----- Records shown -----

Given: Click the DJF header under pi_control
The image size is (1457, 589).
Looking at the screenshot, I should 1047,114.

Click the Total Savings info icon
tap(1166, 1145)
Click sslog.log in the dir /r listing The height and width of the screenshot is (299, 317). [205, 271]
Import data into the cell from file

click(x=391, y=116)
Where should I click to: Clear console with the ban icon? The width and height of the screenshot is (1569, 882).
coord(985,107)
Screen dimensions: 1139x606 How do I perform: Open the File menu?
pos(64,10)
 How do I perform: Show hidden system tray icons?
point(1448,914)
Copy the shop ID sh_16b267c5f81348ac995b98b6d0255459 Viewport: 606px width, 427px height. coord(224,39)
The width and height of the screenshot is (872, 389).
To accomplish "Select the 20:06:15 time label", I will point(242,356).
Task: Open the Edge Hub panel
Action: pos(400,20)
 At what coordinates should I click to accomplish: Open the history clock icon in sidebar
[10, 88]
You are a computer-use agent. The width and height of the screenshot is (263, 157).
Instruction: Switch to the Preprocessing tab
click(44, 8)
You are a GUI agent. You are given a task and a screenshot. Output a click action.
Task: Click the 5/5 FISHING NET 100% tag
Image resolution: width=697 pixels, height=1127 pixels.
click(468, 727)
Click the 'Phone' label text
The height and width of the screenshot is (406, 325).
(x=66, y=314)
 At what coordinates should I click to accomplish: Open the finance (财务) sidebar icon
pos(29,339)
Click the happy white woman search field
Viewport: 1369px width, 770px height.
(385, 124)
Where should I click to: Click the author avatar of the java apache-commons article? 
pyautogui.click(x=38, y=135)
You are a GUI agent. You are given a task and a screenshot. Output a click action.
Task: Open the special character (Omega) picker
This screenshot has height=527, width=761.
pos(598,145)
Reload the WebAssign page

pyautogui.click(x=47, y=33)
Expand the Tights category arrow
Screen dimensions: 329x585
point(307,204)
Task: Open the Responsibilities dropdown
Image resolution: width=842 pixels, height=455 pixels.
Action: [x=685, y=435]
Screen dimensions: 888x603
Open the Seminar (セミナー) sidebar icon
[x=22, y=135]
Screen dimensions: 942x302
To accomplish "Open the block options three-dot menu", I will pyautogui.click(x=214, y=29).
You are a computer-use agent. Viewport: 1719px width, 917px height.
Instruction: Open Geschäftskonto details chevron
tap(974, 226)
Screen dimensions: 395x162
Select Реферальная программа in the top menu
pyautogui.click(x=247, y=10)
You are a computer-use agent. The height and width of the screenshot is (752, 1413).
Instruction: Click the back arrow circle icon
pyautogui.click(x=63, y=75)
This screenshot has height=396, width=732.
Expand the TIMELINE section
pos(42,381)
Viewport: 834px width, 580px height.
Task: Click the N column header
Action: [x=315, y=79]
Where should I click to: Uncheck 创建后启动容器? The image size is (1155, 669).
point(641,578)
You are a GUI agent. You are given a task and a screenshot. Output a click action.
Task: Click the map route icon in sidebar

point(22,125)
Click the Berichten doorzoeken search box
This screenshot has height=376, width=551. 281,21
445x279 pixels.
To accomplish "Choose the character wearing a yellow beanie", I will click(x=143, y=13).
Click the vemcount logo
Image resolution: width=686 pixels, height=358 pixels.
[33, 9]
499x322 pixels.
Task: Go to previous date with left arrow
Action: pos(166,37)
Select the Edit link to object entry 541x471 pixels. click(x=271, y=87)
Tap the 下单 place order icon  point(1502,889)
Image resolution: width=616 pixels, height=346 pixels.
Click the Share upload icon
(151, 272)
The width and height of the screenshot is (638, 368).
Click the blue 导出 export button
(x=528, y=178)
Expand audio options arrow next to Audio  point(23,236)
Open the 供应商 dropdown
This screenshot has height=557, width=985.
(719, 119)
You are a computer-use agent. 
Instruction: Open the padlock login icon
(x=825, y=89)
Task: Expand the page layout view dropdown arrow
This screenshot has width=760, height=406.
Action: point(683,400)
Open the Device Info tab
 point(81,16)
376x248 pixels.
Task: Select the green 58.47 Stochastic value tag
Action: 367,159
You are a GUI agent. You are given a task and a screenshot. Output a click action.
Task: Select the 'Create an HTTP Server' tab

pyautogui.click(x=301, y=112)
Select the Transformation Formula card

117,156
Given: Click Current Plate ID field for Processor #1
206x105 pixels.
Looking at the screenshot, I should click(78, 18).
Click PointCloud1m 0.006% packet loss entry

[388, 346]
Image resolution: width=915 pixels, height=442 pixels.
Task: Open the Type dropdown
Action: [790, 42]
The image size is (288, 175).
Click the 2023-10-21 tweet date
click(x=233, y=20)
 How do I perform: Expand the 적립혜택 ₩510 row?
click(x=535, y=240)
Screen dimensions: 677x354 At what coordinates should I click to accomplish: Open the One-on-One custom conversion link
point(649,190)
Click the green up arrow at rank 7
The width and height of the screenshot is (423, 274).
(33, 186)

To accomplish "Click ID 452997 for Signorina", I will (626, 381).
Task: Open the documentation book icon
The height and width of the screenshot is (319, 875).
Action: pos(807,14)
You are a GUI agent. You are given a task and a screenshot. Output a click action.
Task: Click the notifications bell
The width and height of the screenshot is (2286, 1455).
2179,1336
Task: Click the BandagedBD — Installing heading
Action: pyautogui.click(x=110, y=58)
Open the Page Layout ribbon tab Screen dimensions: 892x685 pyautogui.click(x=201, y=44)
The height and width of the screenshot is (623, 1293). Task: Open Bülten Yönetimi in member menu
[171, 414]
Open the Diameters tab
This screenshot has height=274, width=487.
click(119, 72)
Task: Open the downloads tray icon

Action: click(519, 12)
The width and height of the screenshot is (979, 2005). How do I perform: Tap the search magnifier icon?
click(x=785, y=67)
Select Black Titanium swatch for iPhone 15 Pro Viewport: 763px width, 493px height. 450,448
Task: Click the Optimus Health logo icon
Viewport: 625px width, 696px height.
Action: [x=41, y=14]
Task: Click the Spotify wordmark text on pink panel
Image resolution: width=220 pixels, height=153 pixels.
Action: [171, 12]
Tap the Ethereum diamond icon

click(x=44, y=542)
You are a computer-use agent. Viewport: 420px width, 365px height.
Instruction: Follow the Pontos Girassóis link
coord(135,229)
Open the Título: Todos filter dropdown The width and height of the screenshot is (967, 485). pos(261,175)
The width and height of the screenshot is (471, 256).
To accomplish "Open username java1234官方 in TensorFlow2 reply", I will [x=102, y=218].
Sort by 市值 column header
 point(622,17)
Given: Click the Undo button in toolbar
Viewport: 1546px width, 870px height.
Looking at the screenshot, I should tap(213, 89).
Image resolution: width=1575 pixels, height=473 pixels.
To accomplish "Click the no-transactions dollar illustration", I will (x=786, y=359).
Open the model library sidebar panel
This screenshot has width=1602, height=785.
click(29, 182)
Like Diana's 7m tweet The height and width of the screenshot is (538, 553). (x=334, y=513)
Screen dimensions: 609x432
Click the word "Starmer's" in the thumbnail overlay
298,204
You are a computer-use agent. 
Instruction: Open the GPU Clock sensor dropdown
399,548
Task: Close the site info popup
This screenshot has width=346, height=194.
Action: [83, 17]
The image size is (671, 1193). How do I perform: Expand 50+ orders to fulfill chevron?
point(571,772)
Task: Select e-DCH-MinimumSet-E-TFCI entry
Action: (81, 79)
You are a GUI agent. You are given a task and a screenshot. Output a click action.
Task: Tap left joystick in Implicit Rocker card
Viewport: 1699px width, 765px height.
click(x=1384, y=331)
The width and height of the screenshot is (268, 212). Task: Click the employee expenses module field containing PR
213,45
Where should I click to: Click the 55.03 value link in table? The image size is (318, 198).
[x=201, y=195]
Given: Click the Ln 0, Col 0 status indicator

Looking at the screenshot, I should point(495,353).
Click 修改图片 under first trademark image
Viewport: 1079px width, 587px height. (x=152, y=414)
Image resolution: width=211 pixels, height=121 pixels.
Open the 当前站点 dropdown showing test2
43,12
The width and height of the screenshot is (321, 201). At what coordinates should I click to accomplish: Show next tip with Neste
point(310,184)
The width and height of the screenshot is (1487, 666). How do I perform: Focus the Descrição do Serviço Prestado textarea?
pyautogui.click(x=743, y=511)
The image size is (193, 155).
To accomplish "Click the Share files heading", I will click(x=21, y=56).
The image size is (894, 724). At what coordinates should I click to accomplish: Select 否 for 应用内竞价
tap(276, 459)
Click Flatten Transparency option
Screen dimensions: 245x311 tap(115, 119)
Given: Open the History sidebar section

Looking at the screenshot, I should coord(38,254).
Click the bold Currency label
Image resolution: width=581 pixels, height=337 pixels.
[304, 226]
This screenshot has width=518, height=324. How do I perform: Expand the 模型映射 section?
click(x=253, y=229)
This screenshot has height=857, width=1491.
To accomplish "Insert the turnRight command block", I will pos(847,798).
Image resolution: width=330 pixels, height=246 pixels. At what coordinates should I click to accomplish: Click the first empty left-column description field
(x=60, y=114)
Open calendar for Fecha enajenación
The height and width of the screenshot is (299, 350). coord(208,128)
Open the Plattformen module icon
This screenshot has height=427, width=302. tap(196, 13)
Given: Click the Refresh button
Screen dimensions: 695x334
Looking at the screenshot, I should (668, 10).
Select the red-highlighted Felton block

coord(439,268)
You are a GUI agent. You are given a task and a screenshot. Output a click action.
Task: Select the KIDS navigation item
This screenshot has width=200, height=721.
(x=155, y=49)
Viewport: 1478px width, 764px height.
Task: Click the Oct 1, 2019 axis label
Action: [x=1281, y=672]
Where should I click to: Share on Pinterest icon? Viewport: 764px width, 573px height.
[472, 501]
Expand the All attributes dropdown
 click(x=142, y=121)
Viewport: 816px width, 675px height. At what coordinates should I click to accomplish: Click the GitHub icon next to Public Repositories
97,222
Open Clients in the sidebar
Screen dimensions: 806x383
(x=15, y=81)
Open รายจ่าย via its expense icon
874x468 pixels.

-----

**Required task:**
Quote the data word for word, starting at the line that contains "This screenshot has height=857, width=1491." and continuing through the last line of the data, with both ends included.

**Correct result:**
This screenshot has height=857, width=1491.
To accomplish "Insert the turnRight command block", I will pos(847,798).
Image resolution: width=330 pixels, height=246 pixels. At what coordinates should I click to accomplish: Click the first empty left-column description field
(x=60, y=114)
Open calendar for Fecha enajenación
The height and width of the screenshot is (299, 350). coord(208,128)
Open the Plattformen module icon
This screenshot has height=427, width=302. tap(196, 13)
Given: Click the Refresh button
Screen dimensions: 695x334
Looking at the screenshot, I should (668, 10).
Select the red-highlighted Felton block

coord(439,268)
You are a GUI agent. You are given a task and a screenshot. Output a click action.
Task: Select the KIDS navigation item
This screenshot has width=200, height=721.
(x=155, y=49)
Viewport: 1478px width, 764px height.
Task: Click the Oct 1, 2019 axis label
Action: [x=1281, y=672]
Where should I click to: Share on Pinterest icon? Viewport: 764px width, 573px height.
[472, 501]
Expand the All attributes dropdown
 click(x=142, y=121)
Viewport: 816px width, 675px height. At what coordinates should I click to accomplish: Click the GitHub icon next to Public Repositories
97,222
Open Clients in the sidebar
Screen dimensions: 806x383
(x=15, y=81)
Open รายจ่าย via its expense icon
874x468 pixels.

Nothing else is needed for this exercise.